A. REPONSE DE L’ETAT SAISI
dans un délai de 2 mois.
L’absence de réponse dans ce délai vaut acceptation implicite

A. TRANSFERT
En cas d’acceptation implicite ou implicite de l’Etat saisi, la Préfecture doit :
notifier au demandeur d’asile « dubliné » une décision motivée
en fait et en droit avec indication des délais relatifs à la mise en œuvre du transfert,
les voies et délais de recours
les délais de transfert : 6 mois (12 mois si détention, 18 mois si fuite)

I. PROCEDURE DE REPRISE EN CHARGE

A. SAISINE DE L’ETAT RESPONSABLE
dans un délai de 2 mois si signalement par EURODAC.
dans un délai de 3 mois dans les autres cas.
si ces délais ne sont pas respectés la responsabilité de l’Etat demandeur est engagée.

A. REPONSE DE L’ETAT SAISI
Le délai est de 15 jours si la preuve fournie est un signalement EURODAC
Le délai est d’un mois dans les autres cas

A. TRANSFERT
les conditions sont les mêmes que pour la procédure de prise charge

I. PROCEDURE EN RETENTION
Les délais sont raccourcis :
1 mois pour la saisine.
15 jours pour la réponse.
6 semaines pour le transfert.

I. LE RECOURS CONTRE LA DECISION DE TRANSFERT
Trois options :
un recours en annulation de plein droit suspensif.
une procédure d’examen d’office par un juge avec suspension de l’exécution.
une procédure de suspension en urgence à la demande du demandeur (type référé avec droit de rester sur le territoire)

I. LE RECOURS CONTRE LA DECISION DE TRANSFERT AUPRES DU TRIBUNAL ADMINISTRATIF
doit être exercé dans un délai de 15 jours après la réception de la décision.
le juge administratif statue dans un délai de 15 jours.
le recours exercé contre la décision de transfert interrompt le délai de transfert de 6 mois.
En rétention :
recours exercé dans une délai de 48 heures.
réponse du juge dans un délai de 72 heures.

Si le TA rejette le recours, le délai de 6 mois court à compter de la notification du jugement.
Si le TA annule la décision préfectorale, la loi prévoit un réexamen par le Préfet et la jurisprudence prévoit 2 hypothèses :
1. s’il s’agit d’une annulation sur le fond, la procédure s’arrête et la personne est admise à faire sa demande d’asile en France et si elle a déjà été transférée elle peut revenir.
2. s’il s’agit d’une annulation en raison d’un vice de forme, le Préfet peut dans le délai de transfert (s’il court toujours) reprendre une nouvelle décision en purgeant ce vice.

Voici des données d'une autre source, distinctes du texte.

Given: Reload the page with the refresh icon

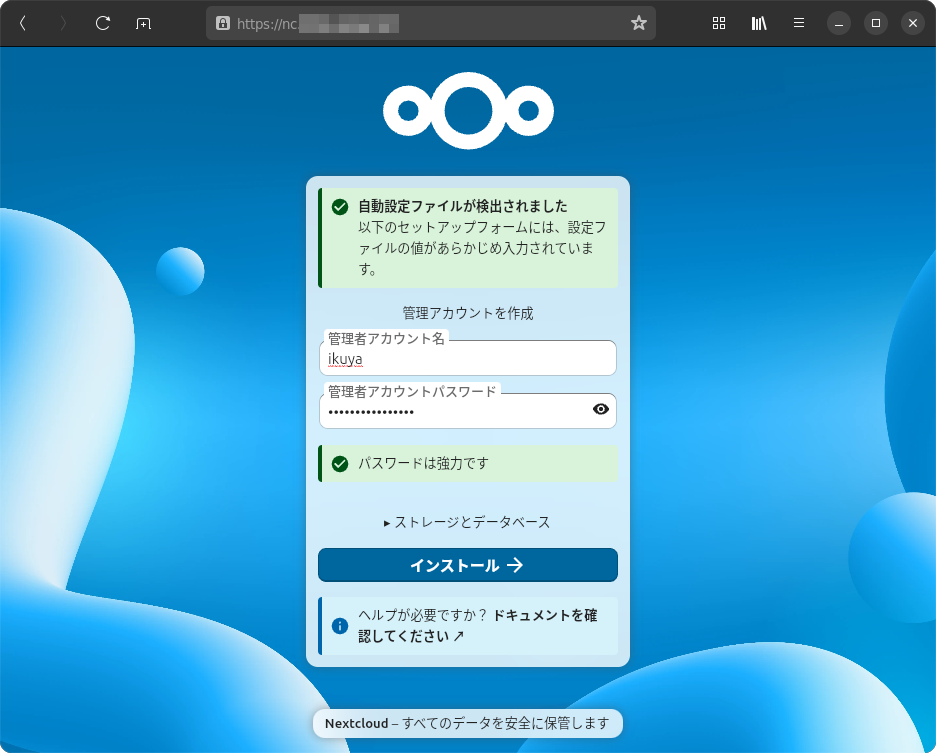Looking at the screenshot, I should (x=102, y=22).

Le délai de transfert n’est pas prolongé.
le Préfet peut faire appel d’un jugement annulant la décision de transfert auprès de la Cour
d’Appel et le délai de transfert court à compter de la notification de l’arrêt de la Cour.

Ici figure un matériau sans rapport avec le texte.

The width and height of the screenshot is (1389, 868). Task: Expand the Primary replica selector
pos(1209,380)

NB. La pratique préfectorale est une notification tardive des décisions de transfert (parfois 3 jours avant l’expiration du délai de transfert) la saisine du juge administratif aura pour conséquence en cas de rejet du recours, une prolongation de la procédure Dublin.

I. LES MODALITES DE TRANSFERT

A. Transfert à l’initiative du demandeur :
Il doit être consenti et l’étranger reçoit un laisser-passer, une date et un point de RDV dans le pays d’accueil. Il peut prendre contact avec l’OFII pour un accompagnement et une aide au retour

B. Transfert avec départ contrôlé :
L’étranger est accompagné par la police jusqu’à l’embarquement avec un laissez-passer

C. Transfert sous escorte
L’étranger est accompagné par la police jusqu’à la remise aux autorités du pays d’accueil
Le délai de transfert est de 6 mois, qui peut-être prolongé de 6 mois en cas de détention, de 12 mois en cas de fuite.
Le Préfet doit informer de la prolongation du délai l’Etat d’accueil avant l’expiration du délai normal et il doit aussi l’informer de la fuite de l’étranger qui ne s’est pas rendu aux convocations de la Préfecture, du commissariat ……

CONCLUSION

Contrairement aux pratiques préfectorales le règlement Dublin III ne s’applique pas systématiquement au demandeurs d’asile dont les empreinte digitales ont été enregistrées par EURODAC.

La contestation de ce placement dans la situation de « dubliné » peut se faire par recours gracieux auprès du Préfet ou par recours au TA européen à leur arrivée.